#### Required work:
Retype, without changing a character, the part of the rows that opens with the first line and closes with the line containing "pos(939,510)".

#### Input rows:

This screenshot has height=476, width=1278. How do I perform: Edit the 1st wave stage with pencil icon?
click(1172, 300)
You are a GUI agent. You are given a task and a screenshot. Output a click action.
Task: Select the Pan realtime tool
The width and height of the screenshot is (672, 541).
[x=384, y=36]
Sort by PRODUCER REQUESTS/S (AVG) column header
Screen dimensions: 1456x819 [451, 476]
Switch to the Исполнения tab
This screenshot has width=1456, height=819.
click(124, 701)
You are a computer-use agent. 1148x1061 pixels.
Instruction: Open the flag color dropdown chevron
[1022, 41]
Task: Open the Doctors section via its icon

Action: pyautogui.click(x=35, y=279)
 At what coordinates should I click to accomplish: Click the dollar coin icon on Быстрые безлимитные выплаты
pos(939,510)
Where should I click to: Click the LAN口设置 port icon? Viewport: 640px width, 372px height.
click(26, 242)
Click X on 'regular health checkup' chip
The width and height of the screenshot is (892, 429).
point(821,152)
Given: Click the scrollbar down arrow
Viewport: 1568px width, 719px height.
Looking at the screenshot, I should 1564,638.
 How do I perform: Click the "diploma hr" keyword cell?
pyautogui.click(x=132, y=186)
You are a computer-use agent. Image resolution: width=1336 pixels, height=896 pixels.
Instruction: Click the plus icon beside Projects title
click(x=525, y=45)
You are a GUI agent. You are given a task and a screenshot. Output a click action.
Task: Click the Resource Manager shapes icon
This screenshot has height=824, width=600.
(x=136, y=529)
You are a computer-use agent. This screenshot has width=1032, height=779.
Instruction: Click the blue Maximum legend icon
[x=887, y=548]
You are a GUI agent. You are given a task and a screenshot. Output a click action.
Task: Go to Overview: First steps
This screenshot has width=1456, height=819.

#### Right answer:
This screenshot has height=476, width=1278. How do I perform: Edit the 1st wave stage with pencil icon?
click(1172, 300)
You are a GUI agent. You are given a task and a screenshot. Output a click action.
Task: Select the Pan realtime tool
The width and height of the screenshot is (672, 541).
[x=384, y=36]
Sort by PRODUCER REQUESTS/S (AVG) column header
Screen dimensions: 1456x819 [451, 476]
Switch to the Исполнения tab
This screenshot has width=1456, height=819.
click(124, 701)
You are a computer-use agent. 1148x1061 pixels.
Instruction: Open the flag color dropdown chevron
[1022, 41]
Task: Open the Doctors section via its icon

Action: pyautogui.click(x=35, y=279)
 At what coordinates should I click to accomplish: Click the dollar coin icon on Быстрые безлимитные выплаты
pos(939,510)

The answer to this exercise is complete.